## INSTRUCTIONS TO FOLLOW
Take the line that contains "How do I perform: Click the blue" and every line after it in the material below, and quote them exactly.

*** Begin section ***

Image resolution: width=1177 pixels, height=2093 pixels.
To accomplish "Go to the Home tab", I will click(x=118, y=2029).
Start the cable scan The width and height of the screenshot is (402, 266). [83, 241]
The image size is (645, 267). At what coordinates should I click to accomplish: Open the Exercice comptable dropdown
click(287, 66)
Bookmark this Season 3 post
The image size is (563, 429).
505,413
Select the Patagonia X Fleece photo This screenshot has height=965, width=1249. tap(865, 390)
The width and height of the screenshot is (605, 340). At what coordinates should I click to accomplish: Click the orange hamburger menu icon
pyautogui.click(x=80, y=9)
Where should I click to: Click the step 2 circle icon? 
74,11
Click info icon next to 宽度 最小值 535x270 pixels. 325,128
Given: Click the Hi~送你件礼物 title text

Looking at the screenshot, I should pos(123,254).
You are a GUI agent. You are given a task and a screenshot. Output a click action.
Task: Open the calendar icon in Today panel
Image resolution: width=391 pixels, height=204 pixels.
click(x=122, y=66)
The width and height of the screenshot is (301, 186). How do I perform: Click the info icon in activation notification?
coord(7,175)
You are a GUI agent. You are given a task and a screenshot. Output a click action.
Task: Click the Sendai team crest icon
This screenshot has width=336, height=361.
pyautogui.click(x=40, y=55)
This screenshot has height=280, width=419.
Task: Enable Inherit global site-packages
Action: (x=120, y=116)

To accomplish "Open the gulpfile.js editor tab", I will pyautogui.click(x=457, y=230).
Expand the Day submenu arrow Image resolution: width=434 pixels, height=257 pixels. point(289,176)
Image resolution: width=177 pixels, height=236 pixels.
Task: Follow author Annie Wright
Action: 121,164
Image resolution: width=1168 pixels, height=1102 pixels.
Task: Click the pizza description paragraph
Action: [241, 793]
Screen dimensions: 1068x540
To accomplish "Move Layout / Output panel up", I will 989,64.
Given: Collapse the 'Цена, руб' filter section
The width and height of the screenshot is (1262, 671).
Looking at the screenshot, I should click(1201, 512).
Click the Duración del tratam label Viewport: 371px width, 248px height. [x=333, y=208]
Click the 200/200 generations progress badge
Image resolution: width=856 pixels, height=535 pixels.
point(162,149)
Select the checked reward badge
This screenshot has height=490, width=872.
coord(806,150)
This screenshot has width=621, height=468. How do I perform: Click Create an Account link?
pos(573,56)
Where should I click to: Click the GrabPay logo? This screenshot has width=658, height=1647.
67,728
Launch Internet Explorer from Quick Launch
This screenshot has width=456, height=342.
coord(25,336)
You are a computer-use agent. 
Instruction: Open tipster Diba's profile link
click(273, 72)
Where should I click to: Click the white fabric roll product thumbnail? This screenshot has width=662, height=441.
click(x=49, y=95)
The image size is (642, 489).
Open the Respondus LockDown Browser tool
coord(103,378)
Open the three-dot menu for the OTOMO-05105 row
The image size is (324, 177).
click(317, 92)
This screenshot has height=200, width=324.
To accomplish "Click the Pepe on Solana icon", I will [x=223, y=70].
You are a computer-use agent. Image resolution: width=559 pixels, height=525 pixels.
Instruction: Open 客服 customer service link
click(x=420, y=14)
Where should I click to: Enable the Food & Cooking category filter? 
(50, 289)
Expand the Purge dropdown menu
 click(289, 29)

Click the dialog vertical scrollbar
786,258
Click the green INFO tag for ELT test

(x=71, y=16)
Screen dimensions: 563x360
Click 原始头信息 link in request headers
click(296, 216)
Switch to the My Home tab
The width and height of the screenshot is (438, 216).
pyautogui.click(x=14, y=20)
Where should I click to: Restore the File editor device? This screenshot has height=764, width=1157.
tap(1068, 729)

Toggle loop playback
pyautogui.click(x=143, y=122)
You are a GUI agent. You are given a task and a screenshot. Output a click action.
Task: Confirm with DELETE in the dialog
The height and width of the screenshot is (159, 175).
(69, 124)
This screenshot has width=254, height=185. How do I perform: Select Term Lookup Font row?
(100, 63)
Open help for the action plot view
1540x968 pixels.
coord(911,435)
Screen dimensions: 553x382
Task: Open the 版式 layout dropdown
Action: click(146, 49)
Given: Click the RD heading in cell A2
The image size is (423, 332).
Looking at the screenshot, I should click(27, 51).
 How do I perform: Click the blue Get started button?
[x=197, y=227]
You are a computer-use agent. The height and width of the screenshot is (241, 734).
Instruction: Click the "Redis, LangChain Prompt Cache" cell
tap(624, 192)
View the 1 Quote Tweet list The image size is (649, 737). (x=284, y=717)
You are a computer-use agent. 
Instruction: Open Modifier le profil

*** End section ***

## FINISHED TASK
 How do I perform: Click the blue Get started button?
[x=197, y=227]
You are a computer-use agent. The height and width of the screenshot is (241, 734).
Instruction: Click the "Redis, LangChain Prompt Cache" cell
tap(624, 192)
View the 1 Quote Tweet list The image size is (649, 737). (x=284, y=717)
You are a computer-use agent. 
Instruction: Open Modifier le profil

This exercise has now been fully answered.